But the destruction of space is not simply the outcome of capitalist growth; it also accelerates, acquiring a different dynamic, when capitalist production goes through its cyclical periods of crisis. This is spatial destruction created by factories shutting down, jobs disappearing, and people either moving away or living a more degraded existence. This destruction may be gradual and leave behind ghost towns whose physical infrastructure may be initially intact but that reveal over time a place that has been socially devastated. These places are destroyed not because they are physically shattered but because the relations of sociality that gave them life have dissolved. In the huge urban slums where a quarter of humanity lives, the erosion of space adopts a different pace, closer to spatial degradation than destruction: what Stoler (2008) calls the ruination that makes millions of people live in derelict, polluted, debilitating spaces.
What all these different processes of spatial destruction share is the unraveling or erosion of social-spatial configurations and the emergence of new spatial forms punctuated by unwanted material surplus. And this surplus of debris is more often than not superimposed upon older waves of disruption. Lefebvre reflected briefly on these palimpsests of ruins when he wrote that ancient ruins such as Troy or Leptis Magna “enshrine the superimposed spaces of the succession of cities that have occupied them.” He added that “each new addition inherits and reorganizes what has gone before; each period or stratum carries its own preconditions beyond their limits” (1991 [1974]:164). The presence of ruins in the terrain, in other words, affects and conditions the spaces that come next, which in turn reorganize the pre-existing debris that surrounds them.
The constituent force of ruins also means that the point in analyzing the destruction of space is not simply to outline the salience of devastation in the making of terrain, but also to explore the positive spatial and affective reconfigurations that follow, as well as the afterlife of the debris thus created. First, people affected by spatial destruction usually begin to rebuild and to try to remake their lives immediately thereafter. Rebecca Solnit (2009) has examined how places that are devastated often generate remarkable forms of solidarity and creativity among survivors . Not for nothing, as I analyze at the end of the book, ruins can become, as Mark Healey (2011:6) has argued, “an invitation to transformation”: the possibility of building something better.

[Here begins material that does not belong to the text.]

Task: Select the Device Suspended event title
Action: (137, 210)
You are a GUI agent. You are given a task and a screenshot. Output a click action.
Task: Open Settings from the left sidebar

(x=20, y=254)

Yet in the chapters that follow I examine a different afterlife of ruins: their capacity to affect the living spaces and social configurations that surround them because of their ongoing presence and form as ruins. The transformation of the Chaco into a space under state sovereignty took place in a terrain that was already strewn with debris from previous waves of spatial destruction. And the largest and more noticeable were the ruins of Spanish cities destroyed by the war machine. The destruction of space, in this regard, is certainly not restricted to state-capitalist formations; it also defines the negativity of anti-imperial insurgencies aimed at destroying the spaces under the control of the state. At the foot of the Andes, the ruins created by the war machine continue haunting the living, the state, and the Catholic Church centuries after their destruction.


References


Berman, Marshall
            1982. All That is Solid Melts into Air: The Experience of Modernity. New York: Penguin.
Bessire, Lucas
            2011. Apocalipctic Futures: The Violent Transformation of Moral Human Life among the Ayoreo-Sppeaking People of the Paraguayan Gran Chaco. American Ethnologist. 38(4): 743-757.
Casey, Edward
            1997. The Fate of Place: A Philosophical History. Berkeley: University of California Press.
Harvey, David
            2010. The Enigma of Capital and the Crises of Capitalism. Oxford: Oxford University Press.
Healey, Mark
            2011. The Ruins of the New Argentina: Peronism and the Remaking of San Juan After the 1944 Earthquake Durham: Duke University Press.
Klein, Naomi
            2007. The Shock Doctrine: The Rise of Disaster Capitalism. New York: Knoff.
Lefebvre, Henri
            1991 [1974]. The Production of Space. Oxford: Blackwell.
Marx, Karl
         1977 [1867]. Capital: A Critique of Political Economy Vol. I. New York: Vintage.
     1993 [1858]. Grundrisse: Foundations of the Critique of Political Economy. New York:Penguin.
Marx, Karl and Friedrich Engels
            1992 [1848]. The Communist Manifesto. Oxford: Oxford University Press.

Smith, Neil
            1984. Uneven Development: Nature, Capital, and the Production of Space. Oxford: Blackwell.
Schumpeter, Joseph Alois
         1950. Capitalism, socialism, and democracy. New York,: Harper.
Solnit, Rebecca
           2009. A Paradise Built in Hell: The Extraordinary Communities that Arise in Disaster. New York: Penguin.
Stoler, Ann
         2008."Imperial Debris: Reflections on Ruins and Ruination."Cultural Anthropology. 23:191- 219.
Weizman, Eyal
2012. The Least of All Possible Evils: Humanitarian Violence from Arendt to Gaza.London: Verso.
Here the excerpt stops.